And what I have done here is I have gone ahead and selected all of the blue canvases and set them to white and I have set all the backgrounds to black so that we can easily select the contents of each and every canvas inside the image. But you may wonder how in the world I did that. Well, it turns out to be very easy if you know the equation. And I am going to show it to you right now. Let's go ahead and click on the RGB composite image once again to switch back to the full color version of this composition. And I am now going to go to the Layers palette and I am going to Alt-click or Option-click on the eyeball in front of the background layer in order to see the Background layer and only the Background layer.
I am also going to click on that layer to make it active. Alright, so here is thing. You may recall that the guy who provided us this image Malcolm Romaine, he went ahead and thoughtfully colored every single one of the canvases blue, so they serve as a blue screen as it turns out. And if you are familiar with blue screen photography, you know that it makes it very easy to extract the foreground and place it against a different background. Well, the theory is the same here except in this case, we are going to extract the foreground images which are the canvases. And we are going to do that using a command under the Image menu that's called Calculations.
Go ahead and choose that command, and you are going to bring up, it sort of offers a bewildering array of options, if you have never seen this dialog box before. It turns out that I go into all kinds of detail on the Calculations command in my full masking series, Photoshop Channels and Masks, which is available to anyone who is a member of the Lynda.com Online Training Library. But for now, I am just going to tell you the settings that you need to apply in order to mask out the canvases inside this specific image. First of all, make sure that Source 1 and Source 2 are both set to bluegallery.psd, the image that we are working on here.

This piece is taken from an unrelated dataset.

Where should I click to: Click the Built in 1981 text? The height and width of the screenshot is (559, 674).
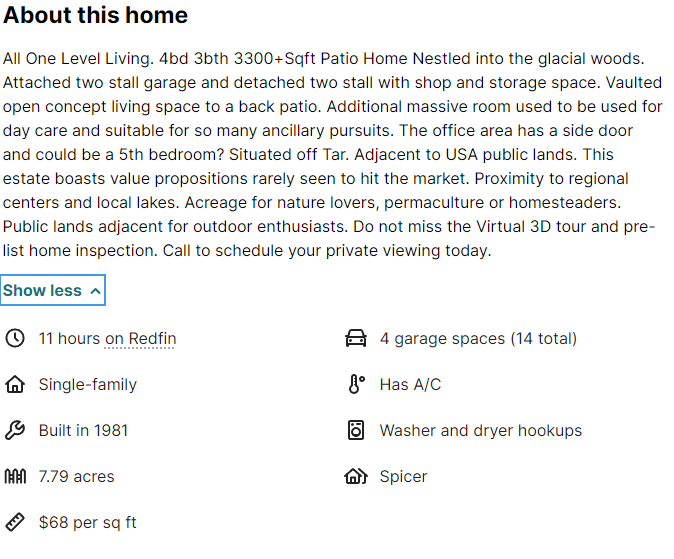pyautogui.click(x=83, y=430)
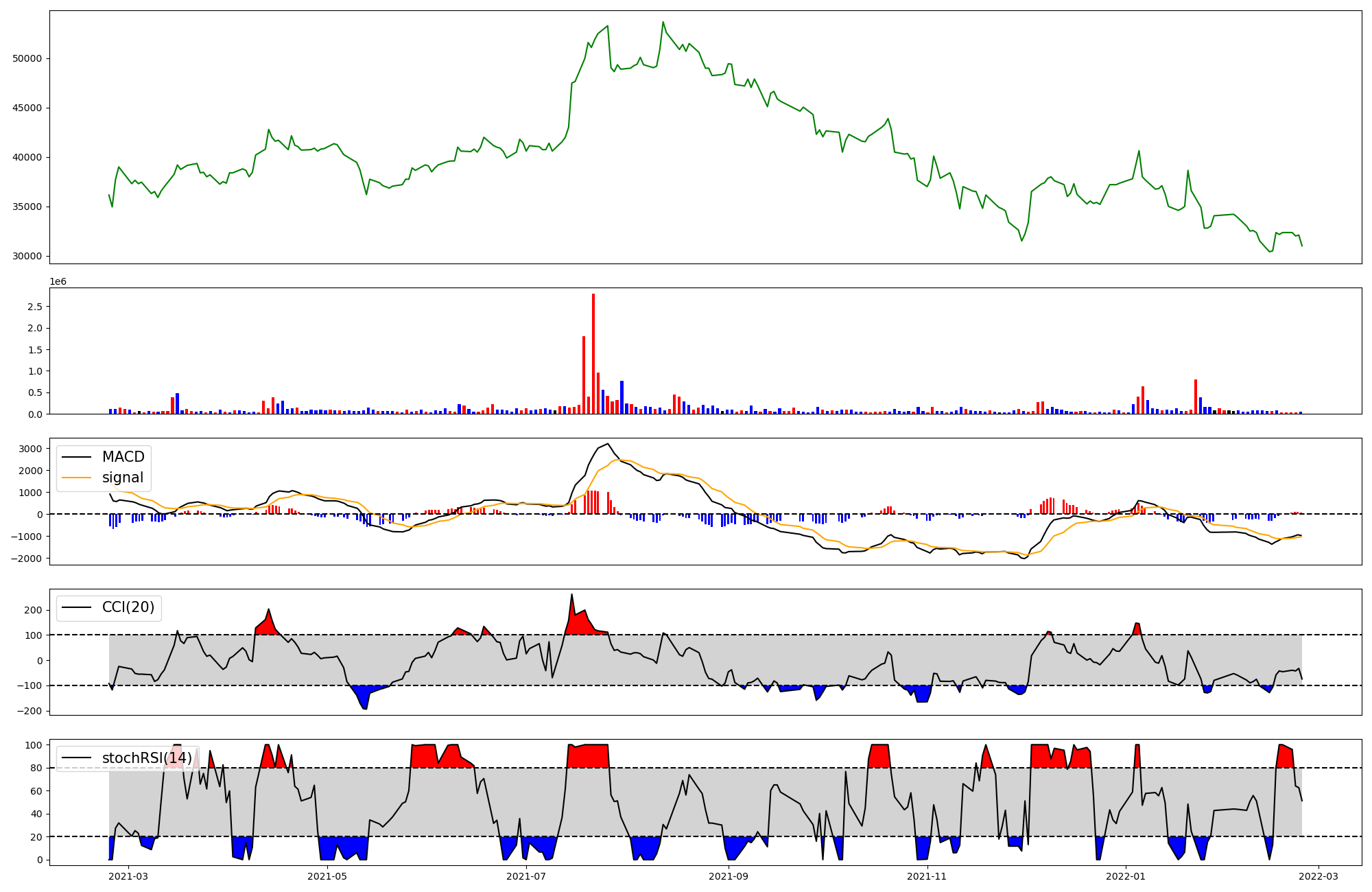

Then make sure that both of the layer options are set to Background, they shouldn't be set to Merge, we shouldn't have one set to Merge and one set to Background as at least it's the default setting for me, so both set to Background. Then set the first channel to blue, you always need to set one of these channels to blue when doing blue screen, and then set the second channel to green and then set it to invert, so that we are subtracting the green channel from the blue channel essentially. And then finally, change the Blend mode here from multiply, which is the default setting to Linear Burn.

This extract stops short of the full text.